▶ Task
Lay out the part of the material below that opens with the line containing "This screenshot has height=819, width=1456. Task: Switch" and closes with the line containing "coord(755,779)" as a Markdown table with the columns Row and Line, leaving out blank lines. Include only those lines.

(Entries on target coordinates)
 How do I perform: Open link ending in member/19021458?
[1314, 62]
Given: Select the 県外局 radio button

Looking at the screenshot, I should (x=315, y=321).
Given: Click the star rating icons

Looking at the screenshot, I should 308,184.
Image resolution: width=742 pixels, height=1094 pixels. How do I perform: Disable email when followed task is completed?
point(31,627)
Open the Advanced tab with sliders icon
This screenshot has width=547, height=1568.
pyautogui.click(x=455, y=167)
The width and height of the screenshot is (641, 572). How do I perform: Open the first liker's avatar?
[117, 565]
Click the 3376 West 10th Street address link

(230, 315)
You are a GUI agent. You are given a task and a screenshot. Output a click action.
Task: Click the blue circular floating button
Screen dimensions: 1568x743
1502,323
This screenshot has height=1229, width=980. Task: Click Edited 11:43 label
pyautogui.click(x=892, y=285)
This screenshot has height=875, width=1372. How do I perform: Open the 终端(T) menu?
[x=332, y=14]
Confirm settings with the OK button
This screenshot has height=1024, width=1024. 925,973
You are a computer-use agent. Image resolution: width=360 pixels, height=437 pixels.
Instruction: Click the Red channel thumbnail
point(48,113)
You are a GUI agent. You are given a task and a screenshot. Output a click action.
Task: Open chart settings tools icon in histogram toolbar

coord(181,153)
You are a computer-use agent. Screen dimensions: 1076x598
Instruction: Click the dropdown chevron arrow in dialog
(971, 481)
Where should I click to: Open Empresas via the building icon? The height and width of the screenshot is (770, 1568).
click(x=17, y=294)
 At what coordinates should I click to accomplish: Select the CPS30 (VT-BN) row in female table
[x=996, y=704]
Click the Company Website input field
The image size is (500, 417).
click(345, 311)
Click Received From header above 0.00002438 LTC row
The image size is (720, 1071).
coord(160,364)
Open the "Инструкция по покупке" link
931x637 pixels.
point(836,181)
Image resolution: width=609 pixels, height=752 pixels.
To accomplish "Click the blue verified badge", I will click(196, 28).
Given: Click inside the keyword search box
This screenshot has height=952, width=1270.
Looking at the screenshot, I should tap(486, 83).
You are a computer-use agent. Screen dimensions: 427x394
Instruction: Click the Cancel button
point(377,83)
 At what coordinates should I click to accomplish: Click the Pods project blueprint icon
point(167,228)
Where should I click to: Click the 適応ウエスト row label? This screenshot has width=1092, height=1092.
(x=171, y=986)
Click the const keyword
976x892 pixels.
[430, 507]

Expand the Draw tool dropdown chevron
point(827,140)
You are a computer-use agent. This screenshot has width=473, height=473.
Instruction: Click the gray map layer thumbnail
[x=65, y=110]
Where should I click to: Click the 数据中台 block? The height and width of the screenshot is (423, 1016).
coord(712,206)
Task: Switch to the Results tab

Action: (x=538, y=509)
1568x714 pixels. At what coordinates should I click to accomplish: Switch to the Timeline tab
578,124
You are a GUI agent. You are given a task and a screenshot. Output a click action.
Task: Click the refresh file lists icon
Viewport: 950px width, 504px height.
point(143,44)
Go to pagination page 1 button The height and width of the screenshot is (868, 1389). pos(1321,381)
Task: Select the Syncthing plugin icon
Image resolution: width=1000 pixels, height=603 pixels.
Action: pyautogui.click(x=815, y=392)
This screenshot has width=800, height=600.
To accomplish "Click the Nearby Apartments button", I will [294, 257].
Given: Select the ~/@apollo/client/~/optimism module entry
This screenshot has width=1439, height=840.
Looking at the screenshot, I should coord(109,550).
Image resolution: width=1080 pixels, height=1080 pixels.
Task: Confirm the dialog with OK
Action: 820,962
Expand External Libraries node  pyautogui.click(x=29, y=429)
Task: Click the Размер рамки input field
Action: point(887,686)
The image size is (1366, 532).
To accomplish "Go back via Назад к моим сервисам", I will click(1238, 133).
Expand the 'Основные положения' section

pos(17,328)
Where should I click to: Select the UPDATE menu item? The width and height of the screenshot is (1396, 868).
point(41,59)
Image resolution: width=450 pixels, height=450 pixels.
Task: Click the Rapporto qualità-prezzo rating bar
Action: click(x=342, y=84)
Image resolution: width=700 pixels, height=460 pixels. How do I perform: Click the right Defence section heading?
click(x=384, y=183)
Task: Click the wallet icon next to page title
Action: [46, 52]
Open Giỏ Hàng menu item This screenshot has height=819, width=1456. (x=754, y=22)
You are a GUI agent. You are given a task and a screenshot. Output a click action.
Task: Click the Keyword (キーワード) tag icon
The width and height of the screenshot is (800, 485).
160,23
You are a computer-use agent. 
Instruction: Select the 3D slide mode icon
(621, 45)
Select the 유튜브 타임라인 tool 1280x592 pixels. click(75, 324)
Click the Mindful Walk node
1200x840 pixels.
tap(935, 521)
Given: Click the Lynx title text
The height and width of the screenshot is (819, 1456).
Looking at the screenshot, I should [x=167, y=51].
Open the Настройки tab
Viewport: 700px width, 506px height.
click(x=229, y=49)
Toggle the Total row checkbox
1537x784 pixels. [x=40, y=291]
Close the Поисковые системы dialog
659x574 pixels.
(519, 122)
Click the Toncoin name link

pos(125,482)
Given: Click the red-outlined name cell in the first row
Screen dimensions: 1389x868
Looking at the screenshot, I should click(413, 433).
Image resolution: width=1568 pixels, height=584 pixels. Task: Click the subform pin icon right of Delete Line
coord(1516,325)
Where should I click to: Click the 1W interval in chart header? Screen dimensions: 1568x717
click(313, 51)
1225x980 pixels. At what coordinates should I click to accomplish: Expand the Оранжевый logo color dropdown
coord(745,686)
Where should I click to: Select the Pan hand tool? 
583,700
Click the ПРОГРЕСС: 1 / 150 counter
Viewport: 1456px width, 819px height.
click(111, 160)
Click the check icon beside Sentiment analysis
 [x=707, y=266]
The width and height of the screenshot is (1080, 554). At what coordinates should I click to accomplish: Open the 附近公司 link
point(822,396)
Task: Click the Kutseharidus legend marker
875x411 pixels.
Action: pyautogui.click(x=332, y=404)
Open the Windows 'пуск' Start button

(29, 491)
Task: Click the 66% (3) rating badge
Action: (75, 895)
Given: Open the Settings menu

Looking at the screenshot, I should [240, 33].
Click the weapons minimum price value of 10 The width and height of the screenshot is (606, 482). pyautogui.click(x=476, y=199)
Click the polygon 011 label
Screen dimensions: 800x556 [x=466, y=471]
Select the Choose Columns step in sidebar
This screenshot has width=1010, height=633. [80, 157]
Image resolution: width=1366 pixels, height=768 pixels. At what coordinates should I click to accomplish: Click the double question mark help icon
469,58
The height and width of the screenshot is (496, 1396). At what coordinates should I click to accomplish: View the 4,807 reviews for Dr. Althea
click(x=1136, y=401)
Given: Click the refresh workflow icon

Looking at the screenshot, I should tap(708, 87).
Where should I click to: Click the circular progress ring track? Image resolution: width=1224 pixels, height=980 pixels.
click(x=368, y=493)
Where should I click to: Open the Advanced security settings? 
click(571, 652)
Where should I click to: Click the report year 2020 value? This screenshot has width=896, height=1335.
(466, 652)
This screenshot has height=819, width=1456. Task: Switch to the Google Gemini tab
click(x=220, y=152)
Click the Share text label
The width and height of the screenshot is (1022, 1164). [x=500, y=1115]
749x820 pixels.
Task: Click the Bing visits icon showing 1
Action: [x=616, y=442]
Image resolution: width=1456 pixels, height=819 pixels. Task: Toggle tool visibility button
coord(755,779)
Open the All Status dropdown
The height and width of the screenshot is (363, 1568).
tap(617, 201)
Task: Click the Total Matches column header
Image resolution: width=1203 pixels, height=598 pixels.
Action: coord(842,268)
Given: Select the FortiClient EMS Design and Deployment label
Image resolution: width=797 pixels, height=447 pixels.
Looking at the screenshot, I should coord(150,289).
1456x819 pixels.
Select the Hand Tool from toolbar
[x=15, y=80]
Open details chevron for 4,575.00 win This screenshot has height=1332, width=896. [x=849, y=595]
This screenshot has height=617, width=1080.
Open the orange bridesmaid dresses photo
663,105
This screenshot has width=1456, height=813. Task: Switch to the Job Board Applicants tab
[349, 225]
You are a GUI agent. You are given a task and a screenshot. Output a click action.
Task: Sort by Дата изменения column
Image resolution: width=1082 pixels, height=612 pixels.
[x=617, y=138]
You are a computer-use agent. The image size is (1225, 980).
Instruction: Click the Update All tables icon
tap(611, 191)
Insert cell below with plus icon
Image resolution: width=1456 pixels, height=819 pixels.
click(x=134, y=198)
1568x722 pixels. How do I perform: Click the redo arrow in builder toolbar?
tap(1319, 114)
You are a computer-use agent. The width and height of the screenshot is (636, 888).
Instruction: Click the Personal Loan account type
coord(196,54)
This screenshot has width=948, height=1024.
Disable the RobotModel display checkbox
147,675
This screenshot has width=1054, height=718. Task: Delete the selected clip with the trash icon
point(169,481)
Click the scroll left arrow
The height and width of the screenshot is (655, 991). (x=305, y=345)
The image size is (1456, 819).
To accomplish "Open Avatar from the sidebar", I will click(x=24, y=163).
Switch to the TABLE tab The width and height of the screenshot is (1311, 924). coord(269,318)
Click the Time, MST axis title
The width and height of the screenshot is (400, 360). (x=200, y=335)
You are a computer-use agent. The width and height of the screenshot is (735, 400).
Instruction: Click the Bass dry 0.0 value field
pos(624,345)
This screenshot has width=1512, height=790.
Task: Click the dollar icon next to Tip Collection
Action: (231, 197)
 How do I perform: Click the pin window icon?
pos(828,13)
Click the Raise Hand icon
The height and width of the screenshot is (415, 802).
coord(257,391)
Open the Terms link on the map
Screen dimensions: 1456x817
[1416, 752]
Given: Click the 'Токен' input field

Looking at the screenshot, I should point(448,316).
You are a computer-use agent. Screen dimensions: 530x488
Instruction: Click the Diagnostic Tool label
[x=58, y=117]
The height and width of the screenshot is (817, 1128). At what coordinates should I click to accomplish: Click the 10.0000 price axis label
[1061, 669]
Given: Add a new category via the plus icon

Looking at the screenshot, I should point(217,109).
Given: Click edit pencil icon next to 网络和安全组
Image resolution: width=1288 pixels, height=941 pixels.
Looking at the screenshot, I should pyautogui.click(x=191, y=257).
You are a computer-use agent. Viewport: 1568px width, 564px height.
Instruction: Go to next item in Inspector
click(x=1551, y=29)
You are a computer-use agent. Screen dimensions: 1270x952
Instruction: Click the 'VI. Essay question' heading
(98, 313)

▶ Result of this exercise
| Row | Line |
|---|---|
| 1 | This screenshot has height=819, width=1456. Task: Switch to the Google Gemini tab |
| 2 | click(x=220, y=152) |
| 3 | Click the Share text label |
| 4 | The width and height of the screenshot is (1022, 1164). [x=500, y=1115] |
| 5 | 749x820 pixels. |
| 6 | Task: Click the Bing visits icon showing 1 |
| 7 | Action: [x=616, y=442] |
| 8 | Image resolution: width=1456 pixels, height=819 pixels. Task: Toggle tool visibility button |
| 9 | coord(755,779) |